According to German media reports, Berlin wants to create conditions to be able to hit back in the event of a cyberattack. The move comes as the country gears up for September’s general election amid fears of hacking.
In the event of a cyberattack, as well as being able to defend against incursions, Germany plans to have the ability to destroy hostile servers if necessary, German daily “Süddeutsche Zeitung” and broadcasters NDR and WDR reported.
Among experts, such measures are known as “computer network operations” or “hackback,” the reports said.
During an ongoing attack, police, military or intelligence service units would attempt to identify the assailant and block the attack or destroy the servers being used to stage the incursion.
A prerequisite for such action would be that a legal aid request is not possible and that the attack from abroad can not be stopped.

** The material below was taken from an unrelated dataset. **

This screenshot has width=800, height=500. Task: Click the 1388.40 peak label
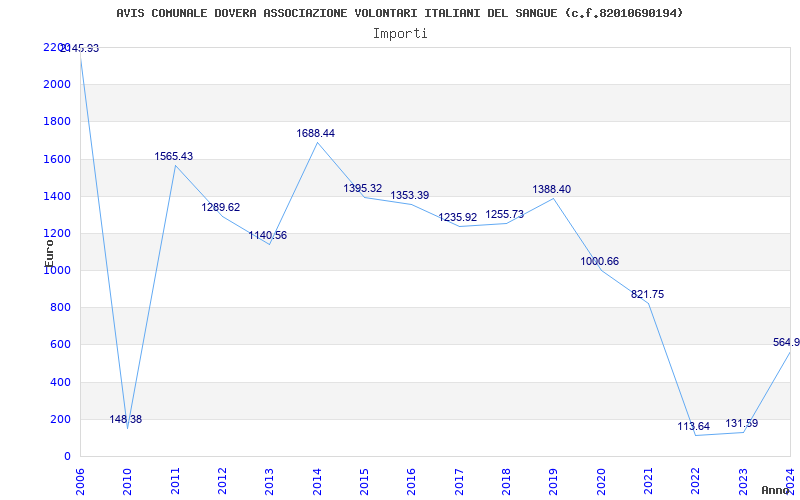(552, 190)
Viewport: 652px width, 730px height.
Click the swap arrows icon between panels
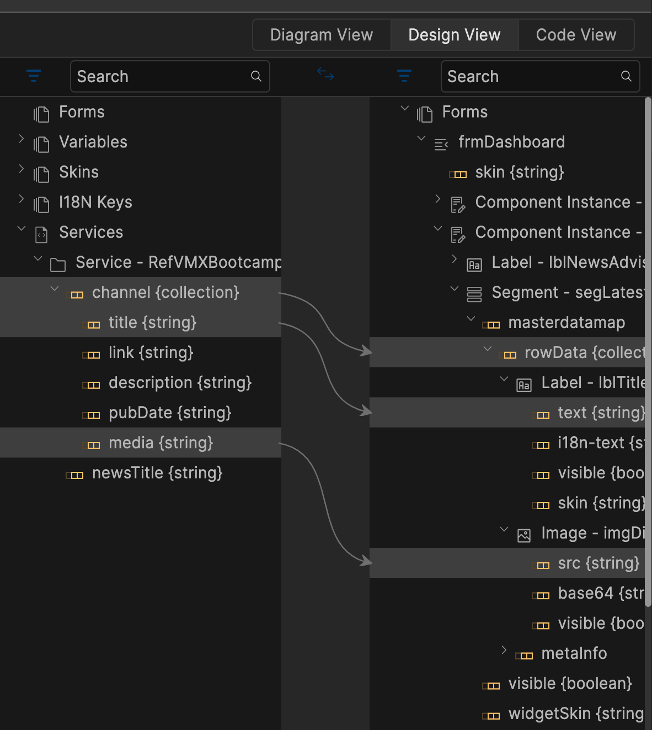325,74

In government circles, for example, this would include an attack on an electricity grid or another hacking of the Bundestag – Germany’s lower house of parliament. In this case, it would also be possible to remove the servers on which stolen parliament data is located.

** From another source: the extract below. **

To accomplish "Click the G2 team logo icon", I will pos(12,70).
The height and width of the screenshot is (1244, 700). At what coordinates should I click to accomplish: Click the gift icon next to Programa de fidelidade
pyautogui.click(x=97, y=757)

There is, however, no current legal basis for such projects. Germany’s military, the Bundeswehr, has just installed its own cyber-subcontracting force, but it is only responsible for warlike acts from abroad or if its own troops were attacked.

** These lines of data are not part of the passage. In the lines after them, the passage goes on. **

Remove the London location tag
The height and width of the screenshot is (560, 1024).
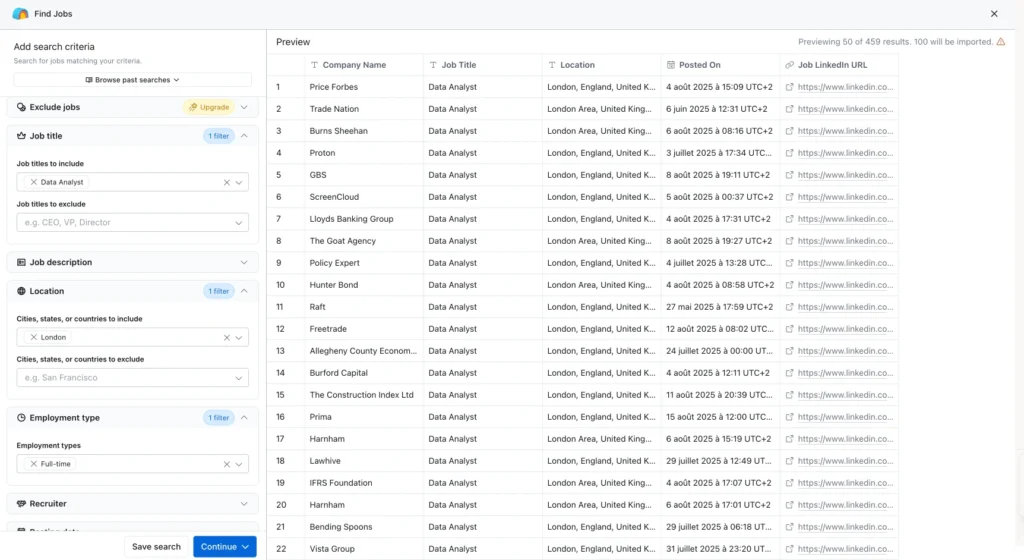tap(33, 338)
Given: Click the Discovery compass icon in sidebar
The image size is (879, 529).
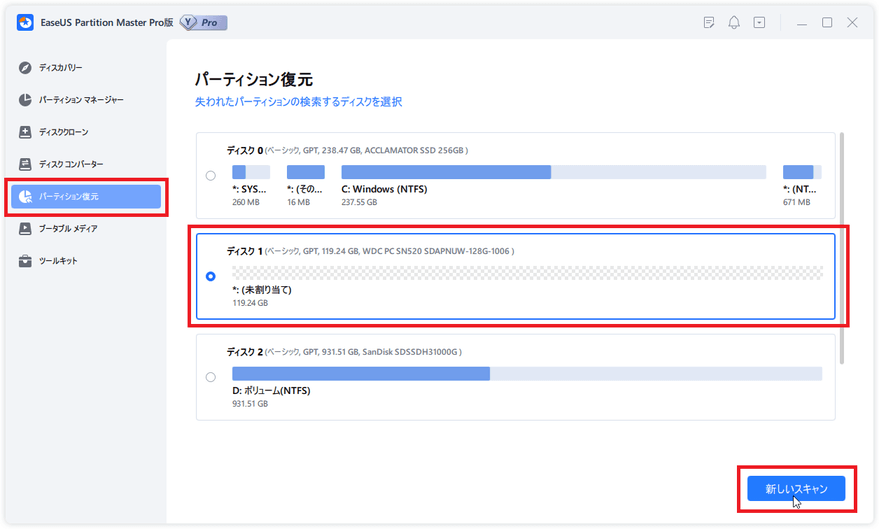Looking at the screenshot, I should (x=26, y=68).
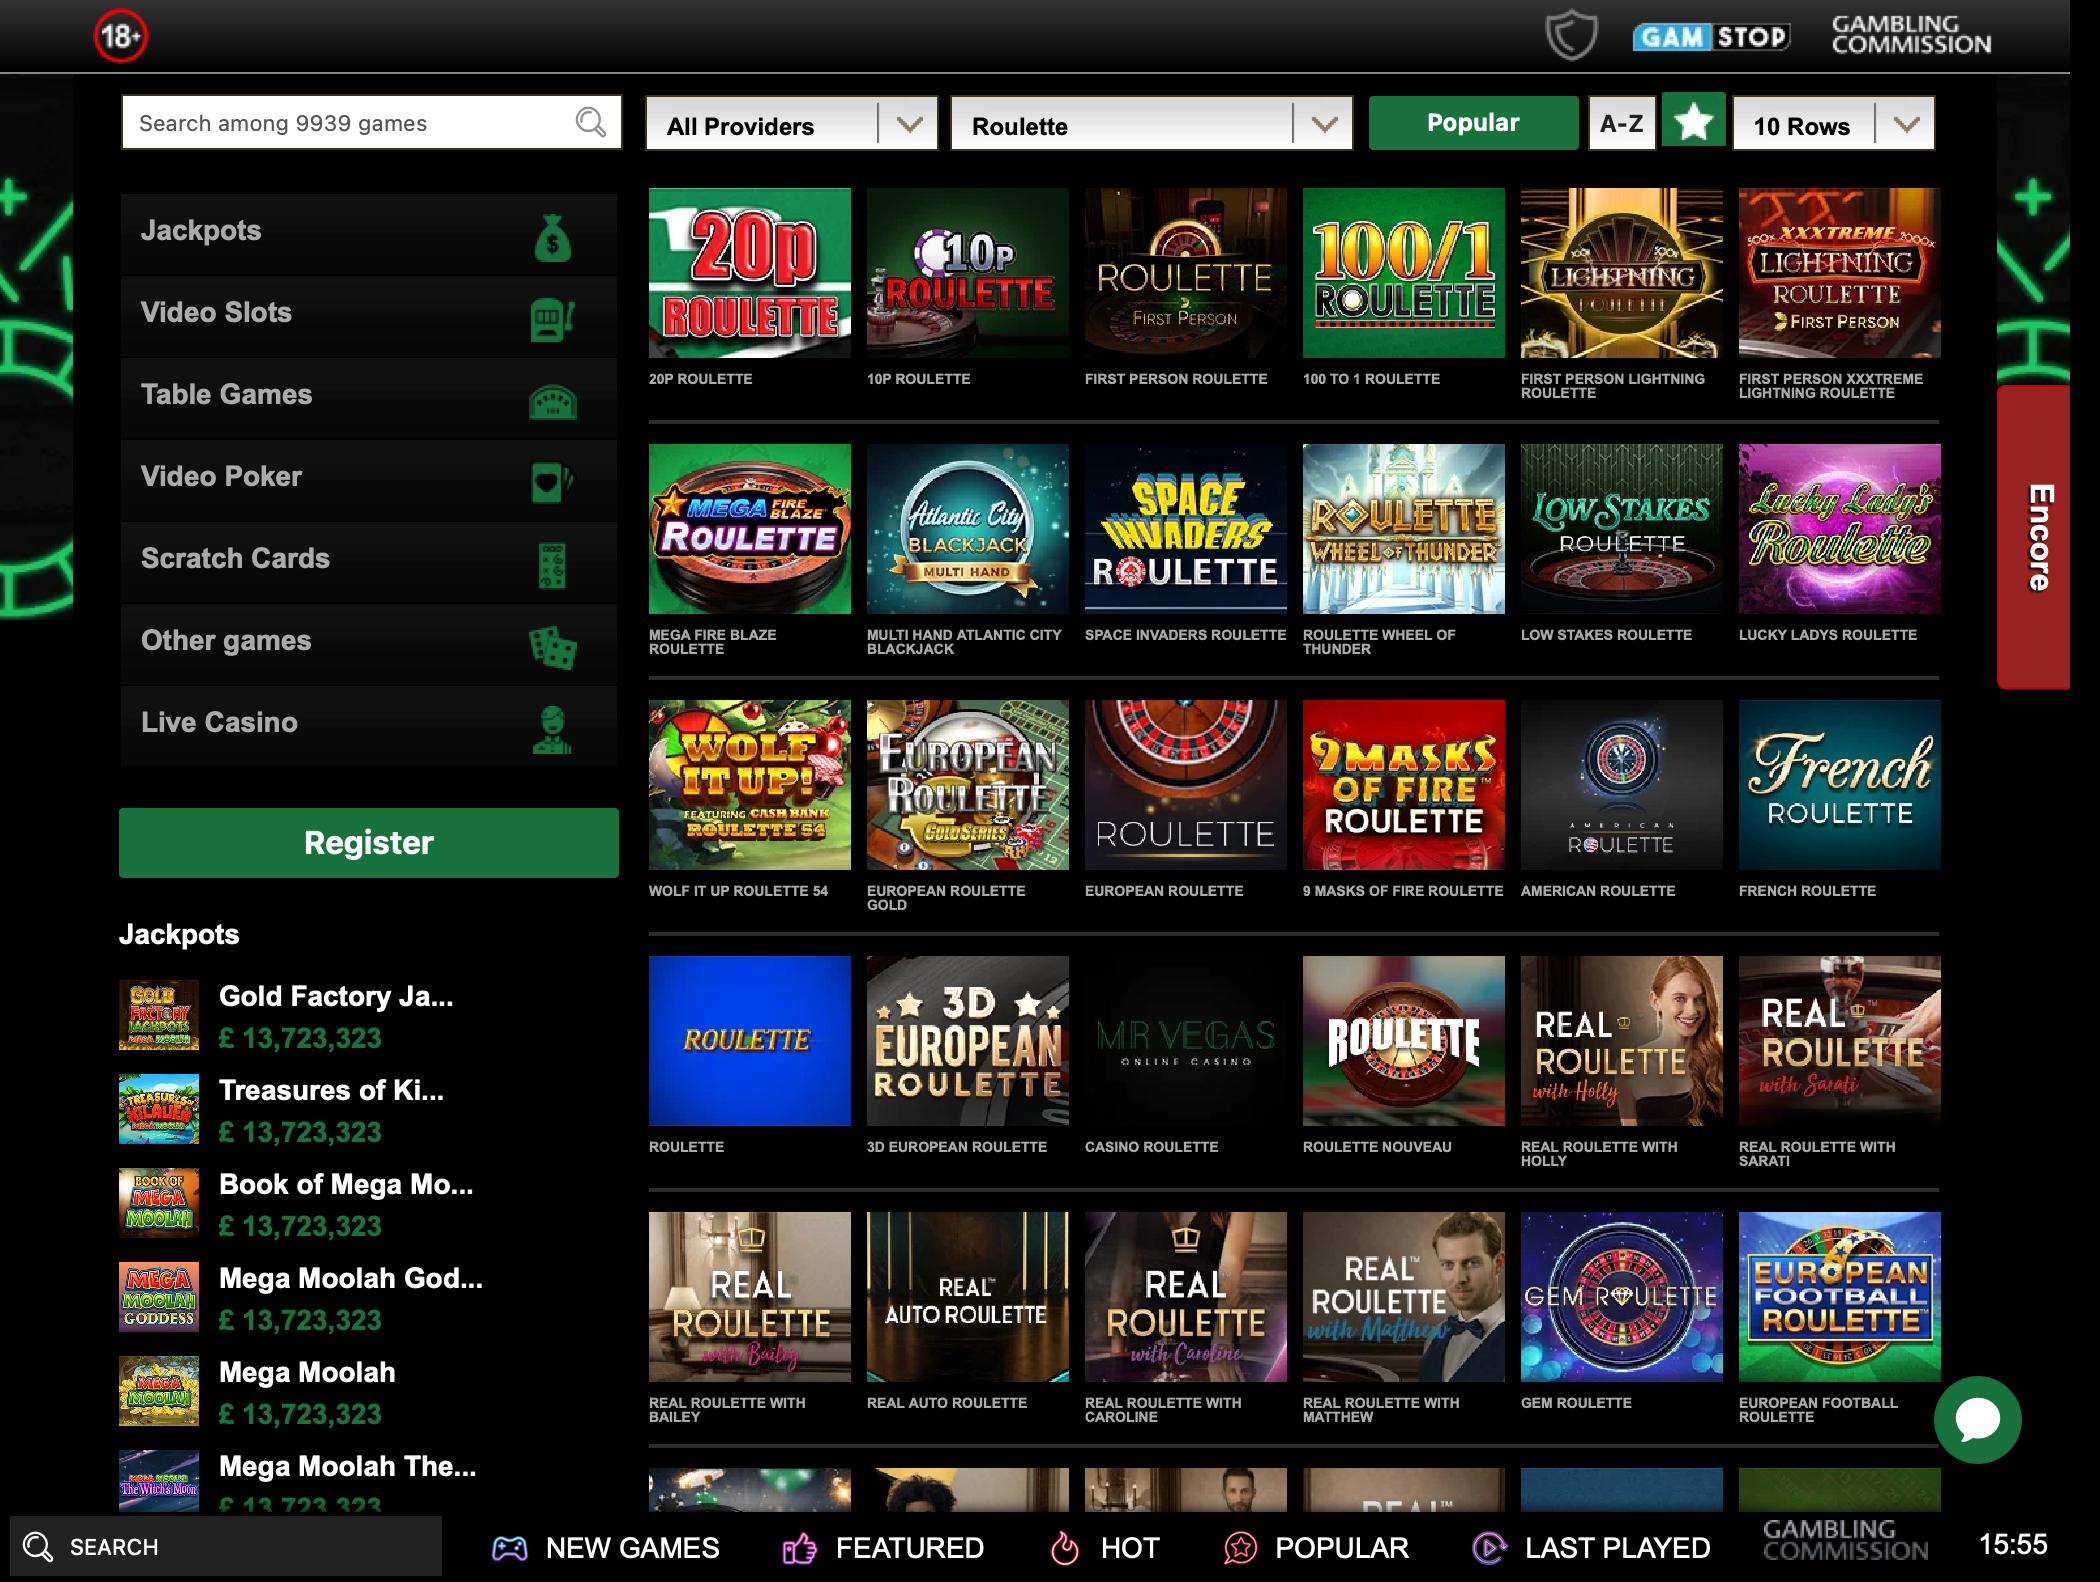
Task: Click the search magnifier icon in the games field
Action: point(590,123)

Fears of election interference
Berlin now plans to draw up the corresponding legal proposals to permit a response in the case of cyberattacks on civilian targets.
Germany’s Federal Security Council, chaired by Chancellor Angela Merkel, reportedly decided at the end of March to carry out an analysis of the required technical skills. The results will be presented this summer to the Federal Security Council, which meets behind closed doors.
Potential cyberattacks on Germany’s upcoming parliamentary elections in September have been a topic of discussion since autumn 2016, particularly in light of claims by US intelligence agencies that Russian attackers influenced November’s presidential election.
Volker Kauder, a leading member of Merkel’s Christian Democratic Union, told DW that “he is not scared.” He points out that Germany, unlike the United States, does not use electronic voting machines with an internet connection.
Hans-Georg Maassen, head of the Federal Office for the Protection of the Constitution, Germany’s domestic intelligence agency, reports, however, said evidence of an influence on parliament has grown since Germany took a hard line on sanctions in the Ukraine conflict.
Moscow is suspected of having attacked the Bundestag’s internal data network in the spring of 2015 and stolen information.